Platform for African – European Partnership in Agricultural Research for Development

Friday, December 31, 2021

Lessons from COP26 for agricultural innovation and research

During the COP26 food systems and farming were clearly on the agenda; biodiversity as well; and the interrelationship with the climate agenda was addressed. Some delegates observed there had never been so much attention for food systems during climate change negotiations.

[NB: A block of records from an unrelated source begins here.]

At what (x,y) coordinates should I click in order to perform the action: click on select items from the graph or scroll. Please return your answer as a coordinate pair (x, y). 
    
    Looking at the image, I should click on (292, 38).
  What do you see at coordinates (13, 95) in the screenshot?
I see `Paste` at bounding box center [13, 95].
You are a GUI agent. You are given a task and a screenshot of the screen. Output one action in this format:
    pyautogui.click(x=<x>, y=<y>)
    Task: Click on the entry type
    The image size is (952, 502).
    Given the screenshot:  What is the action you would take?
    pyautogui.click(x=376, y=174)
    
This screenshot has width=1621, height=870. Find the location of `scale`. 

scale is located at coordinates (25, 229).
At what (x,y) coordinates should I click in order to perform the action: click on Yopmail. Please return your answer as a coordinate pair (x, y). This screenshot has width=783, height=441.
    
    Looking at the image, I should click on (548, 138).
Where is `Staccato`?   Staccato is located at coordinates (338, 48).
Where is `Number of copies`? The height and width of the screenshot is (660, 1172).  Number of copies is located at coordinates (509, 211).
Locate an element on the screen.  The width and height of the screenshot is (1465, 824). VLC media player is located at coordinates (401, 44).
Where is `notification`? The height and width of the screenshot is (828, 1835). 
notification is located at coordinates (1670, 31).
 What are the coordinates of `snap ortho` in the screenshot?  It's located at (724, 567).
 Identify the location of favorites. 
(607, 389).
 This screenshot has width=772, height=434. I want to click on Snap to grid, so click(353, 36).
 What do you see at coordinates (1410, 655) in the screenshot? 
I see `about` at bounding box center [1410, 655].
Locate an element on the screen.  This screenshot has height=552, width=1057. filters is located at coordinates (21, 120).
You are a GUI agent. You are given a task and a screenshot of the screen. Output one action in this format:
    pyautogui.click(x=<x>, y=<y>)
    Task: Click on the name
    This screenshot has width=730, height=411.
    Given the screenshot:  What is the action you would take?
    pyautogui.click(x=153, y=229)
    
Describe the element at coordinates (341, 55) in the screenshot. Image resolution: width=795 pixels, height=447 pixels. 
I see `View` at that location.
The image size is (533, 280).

  1. The Koronivia process. This is the Joint Work on Agriculture agenda of the UNFCCC process (abbreviated KJWA). A few years ago the decision was taken by the COP to address agriculture in the COP, as the agriculture sector affects climate change, while it is also extremely vulnerable to climate change. The past three COPs have included workshops and sessions in the context of the Koronivia process. This facilitated a constructive dialogue of parties, and addressed both mitigation and adaptation aspects. Parties are all very willing to include agriculture in future UNFCCC talks. These will be taken up to the next negotiation moments in respectively Bonn and Egypt (COP27). 
  2. Nature is one of the key domains for the policy action agenda.(...)  Nature, land use, and forest related topics were high on the agenda, a/o of the world leaders summit. In the formal negotiations some discussion on nature based solutions was part of the text, while some text on that was taken out again later in the negotiations. Nature based solutions were discussed, and the elimination of deforestation from agrichains. 
  3. Important pledges were made: a/o the ‘Methan pledge’ (considered a quick win to win time to reduce GHG) and the ‘Deforestation pledge’. 
  4. Egypt and other African countries will try to create a bigger profile for food systems and agriculture. The topic will gain more space on the agenda during the next COP27. 
  5. There was not so much specific attention for the UN Food Systems Summit outcomes. Only in the Koronivia events some reference was made to the national pathways for the follow up to the UN FSS. Opportunity is to develop national pathways that combine climate and food action. 
  6. FAO is developing a new Climate Change Strategy. This follows a/o the recommendations by FAO office of evaluation, see this link. 
  7. Various coalitions of the willing are being formed at different speeds, amongst others because the overall negotiations are based on consensus, and these take time. 
  8. Soilhealth was acknowledged as a key component in climate negotiation
  9. Many side events took place. For example on sustainable livestock and on saline agriculture. A complete day was dedicated to events on food systems and farming in the European pavilion.